The Respondent engaged in misconduct by committing the criminal offense of unlawfully possessing the controlled substance of cocaine. (Count II). The Supreme Court has made it clear that an attorney who commits the criminal act of unlawfully possessing even a small amount of cocaine demonstrates a lack of respect for the law and violates an attorney's solemn duty to encourage respect for the law. In re Scarnavack, 108 Ill. 2d 456, 460-61, 485 N.E.2d 1 (1985).
Similarly, in In re Dempsey, 94 CH 454, M.R. 11064 (May 26, 1995), the Hearing Board stated that the attorney's "DUI conviction demonstrates his disrespect for the laws of this State" and "diminishes the public's confidence in the entire legal profession." Dempsey, 94 CH 454 (Hearing Bd. at 8-9). See also In re Schickendanz, 01 SH 108, M.R. 18725 (May 22, 2003); In re Law, 00CH 53, M.R. 17664 (Nov. 28, 2001). Thus, the Respondent's commission of a criminal act is serious misconduct.
Respondent also neglected a client's case and failed to take any steps to keep her client informed or to respond to several inquiries from her client over a five month period. (Count IV). Although the neglect occurred in one case involving one client, the Respondent failed to appear in court on three separate occasions The Supreme Court has stated that "[u]nethical conduct, especially in attorneys' relationships with clients, must not and will not be taken lightly by the profession or by this court." In re Gerard, 132 Ill. 2d 507, 541, 548 N.E.2d 1051(1989). The Court has also stated that the "neglect of a legal matter is in itself sufficient ground for suspension." In re Houdek, 113 Ill. 2d 323, 327, 497 N.E.2d 1169 (1986).

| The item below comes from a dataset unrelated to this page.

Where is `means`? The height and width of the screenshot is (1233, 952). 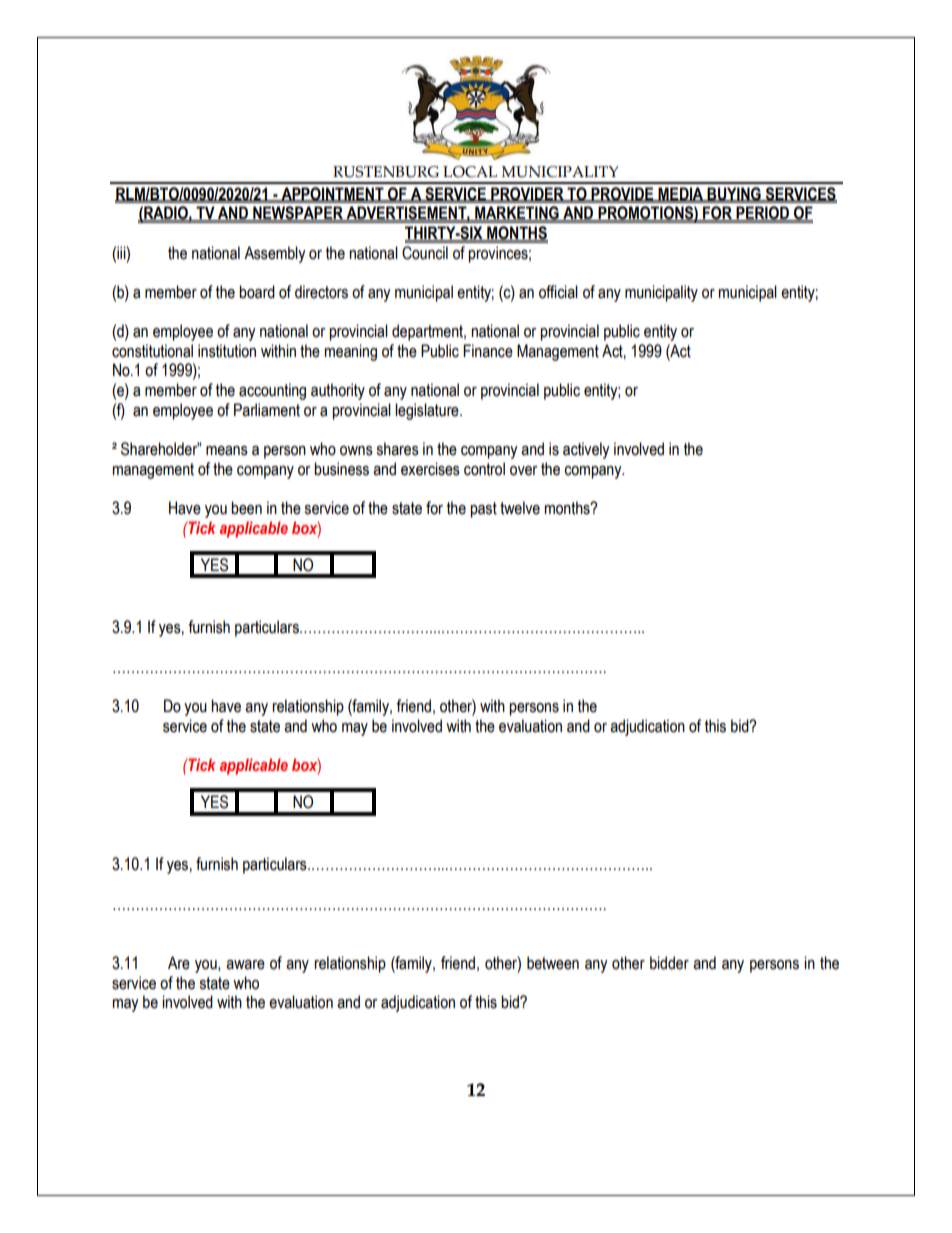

In aggravation, we consider that the Respondent's failure to appear in court for scheduled court proceedings caused harm to her client. Her failure to appear or timely appear in court caused her client Gilbert Milton to waste his time by going to court on five separate occasions when his cases were continued because of Respondent's absence or very late arrival. Respondent's neglect also caused her client to request and obtain appointed counsel to represent him after more than seven months of inaction and delay by Respondent. Additionally Respondent's neglect caused her client needless anxiety. In In re Smith, 168 Ill. 2d 269, 285, 659 N.E.2d 896 (1995), the Supreme Court stated "[r]espondent's claim that his clients did not suffer from his misconduct ignores the anguish that his inaction necessarily inflicted upon his clients."
...After considering the nature of the Respondent's misconduct, the aggravating factors, the mitigating factor, the cases set out above, and the purposes for a disciplinary sanction, we conclude that a suspension for one year and until further order of the Court is appropriate in this case to protect the public, the legal profession, and the administration of justice. This will require Respondent to petition and establish her fitness before she is again allowed to engage in the practice of law.